Drum photographers in dispute over Bailey legacy

The Department of Arts and Culture has intervened in a long-running copyright dispute over articles and photographs produced by former Drum magazine journalists. According to Jacqui Masiza, archivist at the Bailey African Historical Archives (BAHA), ex-Drum photographer Jurgen Schadeberg has requested that the department mediate talks between former journalists and the family of Jim Bailey over royalty payments and the rights to use Drum material.

An article that appeared in the Mail & Guardian in 1997 states that the ‘conflict over copyright first surfaced in 1995 when Schadeberg and a former colleague, photographer Peter Magubane, attempted to win back the rights to own and use their pictures.” The piece maintains that Schadeberg won his legal battle with former Drum publisher Jim Bailey in August 1997, while Magubane reached a separate agreement.

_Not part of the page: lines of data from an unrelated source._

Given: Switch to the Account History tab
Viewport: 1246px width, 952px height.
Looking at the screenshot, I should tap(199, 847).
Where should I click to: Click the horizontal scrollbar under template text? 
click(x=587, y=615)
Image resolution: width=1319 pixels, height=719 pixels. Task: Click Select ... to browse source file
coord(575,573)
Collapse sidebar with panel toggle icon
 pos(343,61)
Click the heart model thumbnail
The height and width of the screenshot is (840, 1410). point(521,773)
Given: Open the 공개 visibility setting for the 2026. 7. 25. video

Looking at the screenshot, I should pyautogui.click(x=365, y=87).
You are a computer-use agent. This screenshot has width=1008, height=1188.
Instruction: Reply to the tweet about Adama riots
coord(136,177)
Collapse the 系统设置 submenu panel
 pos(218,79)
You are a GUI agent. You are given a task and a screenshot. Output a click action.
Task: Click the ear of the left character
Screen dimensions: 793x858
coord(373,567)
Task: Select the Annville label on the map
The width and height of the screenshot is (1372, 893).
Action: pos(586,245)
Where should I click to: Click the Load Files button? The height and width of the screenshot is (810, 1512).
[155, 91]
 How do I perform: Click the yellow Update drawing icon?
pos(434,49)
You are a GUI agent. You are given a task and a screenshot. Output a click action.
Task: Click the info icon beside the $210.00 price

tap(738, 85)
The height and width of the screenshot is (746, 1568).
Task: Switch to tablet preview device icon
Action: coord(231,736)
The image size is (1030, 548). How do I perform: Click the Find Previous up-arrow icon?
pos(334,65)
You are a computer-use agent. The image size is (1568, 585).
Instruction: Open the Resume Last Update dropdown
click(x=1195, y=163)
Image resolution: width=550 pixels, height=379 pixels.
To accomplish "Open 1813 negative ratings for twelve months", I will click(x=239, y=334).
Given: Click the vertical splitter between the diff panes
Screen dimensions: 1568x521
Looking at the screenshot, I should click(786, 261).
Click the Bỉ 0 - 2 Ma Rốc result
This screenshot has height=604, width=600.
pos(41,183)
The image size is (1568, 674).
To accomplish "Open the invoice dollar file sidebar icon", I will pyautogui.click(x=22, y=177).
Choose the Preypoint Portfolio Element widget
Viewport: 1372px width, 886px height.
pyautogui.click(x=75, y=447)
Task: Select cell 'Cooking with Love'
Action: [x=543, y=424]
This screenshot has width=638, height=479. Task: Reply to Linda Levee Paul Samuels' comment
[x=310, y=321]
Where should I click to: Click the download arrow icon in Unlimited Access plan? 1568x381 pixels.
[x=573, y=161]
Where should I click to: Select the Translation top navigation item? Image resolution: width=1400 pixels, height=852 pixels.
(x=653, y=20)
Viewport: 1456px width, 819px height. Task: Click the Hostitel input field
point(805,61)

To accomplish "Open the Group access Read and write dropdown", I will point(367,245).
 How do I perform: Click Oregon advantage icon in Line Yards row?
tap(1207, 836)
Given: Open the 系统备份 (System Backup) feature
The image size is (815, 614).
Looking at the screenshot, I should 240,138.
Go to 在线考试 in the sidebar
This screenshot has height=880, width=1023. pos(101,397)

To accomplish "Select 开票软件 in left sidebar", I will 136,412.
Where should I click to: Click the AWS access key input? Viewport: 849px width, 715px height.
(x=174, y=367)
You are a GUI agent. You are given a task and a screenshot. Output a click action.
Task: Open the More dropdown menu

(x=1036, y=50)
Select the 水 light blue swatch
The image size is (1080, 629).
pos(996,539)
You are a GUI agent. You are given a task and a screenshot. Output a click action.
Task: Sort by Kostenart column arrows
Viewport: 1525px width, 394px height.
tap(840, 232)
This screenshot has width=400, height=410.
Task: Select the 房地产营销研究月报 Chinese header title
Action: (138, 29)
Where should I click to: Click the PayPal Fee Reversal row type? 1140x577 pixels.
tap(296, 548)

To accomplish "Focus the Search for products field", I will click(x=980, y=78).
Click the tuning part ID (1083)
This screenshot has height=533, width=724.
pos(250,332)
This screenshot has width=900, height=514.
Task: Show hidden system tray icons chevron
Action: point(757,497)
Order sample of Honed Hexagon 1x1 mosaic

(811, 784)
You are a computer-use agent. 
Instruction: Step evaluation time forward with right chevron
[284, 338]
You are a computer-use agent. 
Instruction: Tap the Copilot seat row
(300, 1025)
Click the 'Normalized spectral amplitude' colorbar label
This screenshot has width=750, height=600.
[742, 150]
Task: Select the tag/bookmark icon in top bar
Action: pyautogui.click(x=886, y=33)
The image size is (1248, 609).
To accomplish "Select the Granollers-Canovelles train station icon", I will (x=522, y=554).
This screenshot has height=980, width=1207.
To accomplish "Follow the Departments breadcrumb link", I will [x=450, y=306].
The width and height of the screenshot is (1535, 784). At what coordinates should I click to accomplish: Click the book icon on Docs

But today, against the backdrop of interviews the Department of Arts and Culture is conducting with the journalists and photographers concerned, Magubane is disputing all claims made by Schadeberg.

‘I am not going to be dragged into this,” Magubane told eMedia. ‘Drum magazine and the [BAHA] archives have never refused anyone pictures. [Minister] Pallo Jordan’s people have been speaking to me and I gave them the same story.”

Magubane’s view is that the legacy of the late Jim Bailey is being ‘unfairly tainted” by the protracted copyright battle. ‘I will say that until I go to my grave,” he vows. Magubane further asserts that he personally spent R20,000 in the legal spat between Bailey and Schadeberg. ‘I spoke for Jim Bailey in the case. I still speak for what Jim Bailey stood for—he trained the best photographers and journalists South Africa ever had.”

Both Magubane and Prospero Bailey, son of the late Jim Bailey, allege that the 1997 Mail & Guardian piece was incorrect. ‘Schadeberg in fact won a defamation case against my father,” says Bailey. ‘The copyright case was thrown out before judgement was reached.”

Regarding the issue of royalty payments off photographs Magubane produced during his time at Drum, the photographer says he ‘has no problem”. Nevertheless, he does argue that copyright laws in South Africa are severely outdated. ‘Nothing has changed from Drum’ s days in the ‘50s up until 2005. Any work still belongs to the publisher.”

A related issue surrounds BAHA’s long-term financial sustainability and the attempt to preserve the work of journalistic and photographic legends, including (aside from Magubane and Schadeberg) Henry Nxumalo, Can Themba, Todd Matshikiza, Bob Gosani and Alf Khumalo.

To date the archives have been financed by the Bailey family, but efforts are currently underway to convert ownership into the guardianship of a trust. ‘We need the archives to be digitised; for that we need benefactors,” says Masiza.

It is intended that the trust will grant former Drum photographers and journalists a percentage of the sale of their original work. ‘The moral issue is that you have a small group of journalists that are owed acknowledgement by this country,” says Bailey. ‘Nobody will get rich, but there is the potential for these journalists or their families to get a bit of money out of what we have planned.”

A meeting of the journalists and photographers is scheduled for early September, where the arrangements for the trust will be discussed.